Data safety monitoring committee

The MCW Cancer Center Data Safety Monitoring Committee is responsible for monitoring data quality and subject safety. A 6–8 member DSMC regularly reviews the protocol-specific data safety monitoring reports to provide recommendations on trial continuation, suspension, or termination. As the rate of disease progression to accelerated phase and/or blast crisis is about 1.2% per each year, the study will be put on hold if ≥3, 6, 9, 12, and 15 patients develop disease transformation at end of years 1, 2, 3, 4, and 5, cumulatively. In the case of a safety event suspending the study, a prompt cumulative examination of all data and circumstances of these events will be conducted to determine whether the study should be resumed, whether the protocol must be revised, or whether the study will be discontinued permanently.

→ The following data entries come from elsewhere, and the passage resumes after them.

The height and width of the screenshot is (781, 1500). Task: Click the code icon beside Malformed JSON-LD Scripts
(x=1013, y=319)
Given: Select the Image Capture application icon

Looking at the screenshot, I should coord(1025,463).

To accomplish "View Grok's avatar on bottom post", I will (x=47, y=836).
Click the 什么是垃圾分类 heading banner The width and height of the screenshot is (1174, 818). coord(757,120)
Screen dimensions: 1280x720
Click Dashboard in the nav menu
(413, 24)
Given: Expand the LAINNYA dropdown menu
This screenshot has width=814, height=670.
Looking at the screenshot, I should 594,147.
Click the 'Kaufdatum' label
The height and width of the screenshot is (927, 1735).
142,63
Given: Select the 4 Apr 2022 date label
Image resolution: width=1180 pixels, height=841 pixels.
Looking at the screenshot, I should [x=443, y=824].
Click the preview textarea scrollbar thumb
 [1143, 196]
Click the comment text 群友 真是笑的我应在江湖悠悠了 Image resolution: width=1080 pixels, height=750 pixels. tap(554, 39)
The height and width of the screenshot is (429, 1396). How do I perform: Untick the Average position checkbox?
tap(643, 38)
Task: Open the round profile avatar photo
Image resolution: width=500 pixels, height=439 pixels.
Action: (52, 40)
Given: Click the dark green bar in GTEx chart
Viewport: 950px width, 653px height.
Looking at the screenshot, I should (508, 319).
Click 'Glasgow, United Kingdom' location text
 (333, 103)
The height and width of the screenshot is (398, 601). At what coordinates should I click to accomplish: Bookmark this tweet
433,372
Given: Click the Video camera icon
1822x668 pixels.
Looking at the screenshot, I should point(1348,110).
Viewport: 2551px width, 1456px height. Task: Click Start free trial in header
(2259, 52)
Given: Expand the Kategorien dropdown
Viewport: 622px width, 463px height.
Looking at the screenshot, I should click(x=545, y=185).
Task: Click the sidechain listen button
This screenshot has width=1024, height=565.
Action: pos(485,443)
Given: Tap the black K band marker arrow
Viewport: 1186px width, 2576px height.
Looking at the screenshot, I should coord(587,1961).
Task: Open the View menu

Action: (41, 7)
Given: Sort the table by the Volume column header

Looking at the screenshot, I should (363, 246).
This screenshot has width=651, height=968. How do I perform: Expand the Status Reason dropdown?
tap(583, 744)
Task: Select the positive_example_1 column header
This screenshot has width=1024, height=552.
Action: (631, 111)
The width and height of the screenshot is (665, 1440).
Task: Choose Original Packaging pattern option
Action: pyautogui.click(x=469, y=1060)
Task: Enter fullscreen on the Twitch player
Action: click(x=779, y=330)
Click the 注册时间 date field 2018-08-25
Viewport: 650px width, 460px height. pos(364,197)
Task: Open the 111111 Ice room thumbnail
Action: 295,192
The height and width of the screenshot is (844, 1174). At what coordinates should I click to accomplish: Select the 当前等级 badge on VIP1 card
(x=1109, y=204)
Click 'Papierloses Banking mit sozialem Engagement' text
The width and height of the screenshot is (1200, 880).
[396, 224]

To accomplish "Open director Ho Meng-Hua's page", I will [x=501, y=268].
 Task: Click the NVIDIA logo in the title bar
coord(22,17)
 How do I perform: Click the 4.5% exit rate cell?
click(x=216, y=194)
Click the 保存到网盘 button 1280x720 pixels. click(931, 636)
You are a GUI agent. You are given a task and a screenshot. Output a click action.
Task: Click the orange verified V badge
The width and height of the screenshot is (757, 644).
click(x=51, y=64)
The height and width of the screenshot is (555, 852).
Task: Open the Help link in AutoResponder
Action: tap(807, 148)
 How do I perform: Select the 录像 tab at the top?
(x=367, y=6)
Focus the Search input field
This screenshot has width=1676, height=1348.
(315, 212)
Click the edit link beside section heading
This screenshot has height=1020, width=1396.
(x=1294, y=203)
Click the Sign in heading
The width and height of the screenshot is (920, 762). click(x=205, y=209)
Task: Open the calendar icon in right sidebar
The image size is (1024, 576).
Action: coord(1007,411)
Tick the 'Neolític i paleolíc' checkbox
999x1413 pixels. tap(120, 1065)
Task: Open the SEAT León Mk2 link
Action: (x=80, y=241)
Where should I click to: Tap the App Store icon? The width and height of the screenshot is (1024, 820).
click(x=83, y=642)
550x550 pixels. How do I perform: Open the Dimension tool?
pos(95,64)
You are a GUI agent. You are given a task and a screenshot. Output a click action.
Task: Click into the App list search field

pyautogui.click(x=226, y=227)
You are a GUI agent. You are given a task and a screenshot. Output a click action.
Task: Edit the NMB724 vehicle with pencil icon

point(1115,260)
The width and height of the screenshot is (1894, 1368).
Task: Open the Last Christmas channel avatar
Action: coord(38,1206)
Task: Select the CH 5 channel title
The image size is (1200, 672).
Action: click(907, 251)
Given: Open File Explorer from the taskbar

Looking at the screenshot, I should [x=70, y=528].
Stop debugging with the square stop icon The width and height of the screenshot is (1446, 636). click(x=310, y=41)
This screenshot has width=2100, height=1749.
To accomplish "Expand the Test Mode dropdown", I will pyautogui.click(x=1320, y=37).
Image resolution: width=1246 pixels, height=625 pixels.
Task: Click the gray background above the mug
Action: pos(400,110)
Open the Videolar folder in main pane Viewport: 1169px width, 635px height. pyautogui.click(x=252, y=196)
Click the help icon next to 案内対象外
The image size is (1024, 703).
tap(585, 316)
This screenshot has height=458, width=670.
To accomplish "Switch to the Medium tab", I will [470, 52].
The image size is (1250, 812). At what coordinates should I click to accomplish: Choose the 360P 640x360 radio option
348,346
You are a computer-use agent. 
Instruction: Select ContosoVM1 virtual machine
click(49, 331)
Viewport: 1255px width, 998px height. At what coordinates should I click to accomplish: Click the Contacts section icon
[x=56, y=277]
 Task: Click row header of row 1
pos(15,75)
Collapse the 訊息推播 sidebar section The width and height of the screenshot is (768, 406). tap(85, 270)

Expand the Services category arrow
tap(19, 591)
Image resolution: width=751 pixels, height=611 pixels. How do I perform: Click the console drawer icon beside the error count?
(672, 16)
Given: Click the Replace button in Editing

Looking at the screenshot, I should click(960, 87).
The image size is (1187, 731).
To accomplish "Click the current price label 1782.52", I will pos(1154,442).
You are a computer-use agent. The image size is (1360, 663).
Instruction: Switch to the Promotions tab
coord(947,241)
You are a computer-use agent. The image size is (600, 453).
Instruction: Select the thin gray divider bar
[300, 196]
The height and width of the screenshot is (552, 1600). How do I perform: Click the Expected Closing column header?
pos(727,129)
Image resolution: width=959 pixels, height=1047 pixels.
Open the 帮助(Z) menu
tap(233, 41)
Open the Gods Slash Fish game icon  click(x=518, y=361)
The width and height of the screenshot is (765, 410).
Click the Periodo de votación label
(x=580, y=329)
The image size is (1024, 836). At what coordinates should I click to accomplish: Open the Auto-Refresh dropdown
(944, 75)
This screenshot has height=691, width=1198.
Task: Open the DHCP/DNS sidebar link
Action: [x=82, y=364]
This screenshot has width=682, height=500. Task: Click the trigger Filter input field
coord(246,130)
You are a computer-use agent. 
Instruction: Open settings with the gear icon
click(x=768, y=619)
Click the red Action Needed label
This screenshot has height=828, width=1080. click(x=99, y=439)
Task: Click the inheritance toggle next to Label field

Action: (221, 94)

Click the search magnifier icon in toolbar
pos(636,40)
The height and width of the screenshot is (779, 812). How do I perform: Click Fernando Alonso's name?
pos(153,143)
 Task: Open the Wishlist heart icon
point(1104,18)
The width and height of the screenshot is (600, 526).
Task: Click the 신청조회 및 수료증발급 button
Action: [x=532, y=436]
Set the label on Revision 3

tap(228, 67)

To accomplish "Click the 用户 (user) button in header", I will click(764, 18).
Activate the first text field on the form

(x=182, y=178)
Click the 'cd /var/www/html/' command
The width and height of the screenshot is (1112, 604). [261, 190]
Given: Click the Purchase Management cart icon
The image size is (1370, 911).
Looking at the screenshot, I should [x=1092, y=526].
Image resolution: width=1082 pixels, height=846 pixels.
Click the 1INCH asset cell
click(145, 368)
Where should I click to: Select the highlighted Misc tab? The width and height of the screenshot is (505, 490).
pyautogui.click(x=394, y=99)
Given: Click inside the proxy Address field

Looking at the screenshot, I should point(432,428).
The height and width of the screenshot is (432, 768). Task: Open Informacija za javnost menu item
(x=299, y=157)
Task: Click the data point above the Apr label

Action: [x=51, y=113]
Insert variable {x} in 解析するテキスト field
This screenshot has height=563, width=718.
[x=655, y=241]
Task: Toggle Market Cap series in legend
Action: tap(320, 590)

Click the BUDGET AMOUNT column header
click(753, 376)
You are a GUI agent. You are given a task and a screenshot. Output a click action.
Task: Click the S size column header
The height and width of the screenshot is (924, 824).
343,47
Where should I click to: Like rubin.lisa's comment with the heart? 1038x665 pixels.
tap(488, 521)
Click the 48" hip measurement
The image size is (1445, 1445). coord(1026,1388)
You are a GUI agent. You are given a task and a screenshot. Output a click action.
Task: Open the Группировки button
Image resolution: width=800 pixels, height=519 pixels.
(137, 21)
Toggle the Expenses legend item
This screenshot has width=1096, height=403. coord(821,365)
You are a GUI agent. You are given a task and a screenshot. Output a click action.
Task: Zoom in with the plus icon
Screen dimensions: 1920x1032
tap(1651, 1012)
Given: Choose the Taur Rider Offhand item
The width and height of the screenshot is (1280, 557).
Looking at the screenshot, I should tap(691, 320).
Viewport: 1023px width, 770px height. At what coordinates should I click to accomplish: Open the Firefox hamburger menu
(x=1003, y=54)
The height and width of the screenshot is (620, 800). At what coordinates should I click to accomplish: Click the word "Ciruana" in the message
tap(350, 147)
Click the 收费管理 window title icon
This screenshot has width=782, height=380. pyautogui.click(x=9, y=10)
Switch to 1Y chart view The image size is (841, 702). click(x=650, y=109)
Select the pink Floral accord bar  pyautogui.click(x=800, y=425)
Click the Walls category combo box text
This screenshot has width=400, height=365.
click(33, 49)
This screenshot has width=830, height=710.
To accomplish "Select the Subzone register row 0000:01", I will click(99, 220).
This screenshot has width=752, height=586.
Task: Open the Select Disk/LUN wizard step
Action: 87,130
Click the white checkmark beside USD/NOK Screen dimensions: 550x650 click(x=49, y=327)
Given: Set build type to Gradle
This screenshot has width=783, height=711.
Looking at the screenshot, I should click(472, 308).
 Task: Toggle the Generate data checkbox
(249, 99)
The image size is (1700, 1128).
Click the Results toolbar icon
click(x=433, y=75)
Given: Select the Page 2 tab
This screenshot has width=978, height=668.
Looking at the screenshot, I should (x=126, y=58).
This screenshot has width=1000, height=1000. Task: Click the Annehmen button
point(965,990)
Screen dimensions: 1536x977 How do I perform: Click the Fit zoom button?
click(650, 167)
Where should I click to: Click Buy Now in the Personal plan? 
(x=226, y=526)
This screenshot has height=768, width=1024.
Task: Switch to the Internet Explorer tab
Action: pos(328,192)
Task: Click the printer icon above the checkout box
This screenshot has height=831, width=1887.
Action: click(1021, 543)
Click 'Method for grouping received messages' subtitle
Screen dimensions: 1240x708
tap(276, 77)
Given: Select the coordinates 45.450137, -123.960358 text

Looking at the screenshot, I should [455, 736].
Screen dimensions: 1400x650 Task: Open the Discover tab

Rationale for study design

The LAST study is a non-randomized, prospective, single-group longitudinal study. Before choosing this design, we considered a randomized controlled trial (RCT) and a case-control study. With any study on this topic, enrollment is expected to be limited to patients who are both willing to stop TKI therapy and willing to participate in a research study. With that in mind, we identified the following concerns with a blinded RCT design: 1) compliance would be problematic—patients in the trial will know they are being closely monitored for recurrence, so they will have little incentive to take their assigned (blinded) pill if they were already inclined to stop TKI therapy; 2) blinding would be difficult, given the known side effects associated with TKIs; and 3) blinding would make it impossible to measure one of the potential adverse effects of TKI discontinuation that we are interested in, i.e., anxiety about disease recurrence after stopping. Our concerns with using a non-randomized control group for comparison in a case-control design are: 1) a comparison of recurrence between those who do or do not stop TKIs is unnecessary since we know that those who continue rarely recur and a proportion of those who stop will recur; and 2) we expect that patients who participate in this trial will have more severe side effects than those who are unwilling to stop their drug, and comparing these groups would likely overestimate changes in patient-reported outcomes. Within the single-group study design, we are comparing patients to themselves, which we believe should minimize this bias, but we will report this as a possible limitation when we interpret our results.

Discussion

LAST is the largest US TKI discontinuation study to date. Most previous studies have included patients on a single TKI or required switching from imatinib to second generation TKI before discontinuation. LAST is the only study that allowed any of 4 TKIs. Like previous TKI discontinuation studies, LAST requires multiple years of TKI therapy before a discontinuation attempt. We chose to monitor for recurrence monthly for 6 months, then every 2 months until 24 months, and then every 3 months until 36 months to contribute to the overall picture of safety and provide recommendations for an optimal monitoring schedule. LAST also includes a robust approach to measurement, including central lab processing of blood samples during screening, discontinuation, and after restarting; a rigorous approach to assessment of patient-reported outcomes, and use of digital PCR. Accrual of 173 subjects was completed within 2 years at 14 participating study sites. No complications with the molecular monitoring in the Central Lab nor collection of PROs has occurred. All subjects are currently being monitored.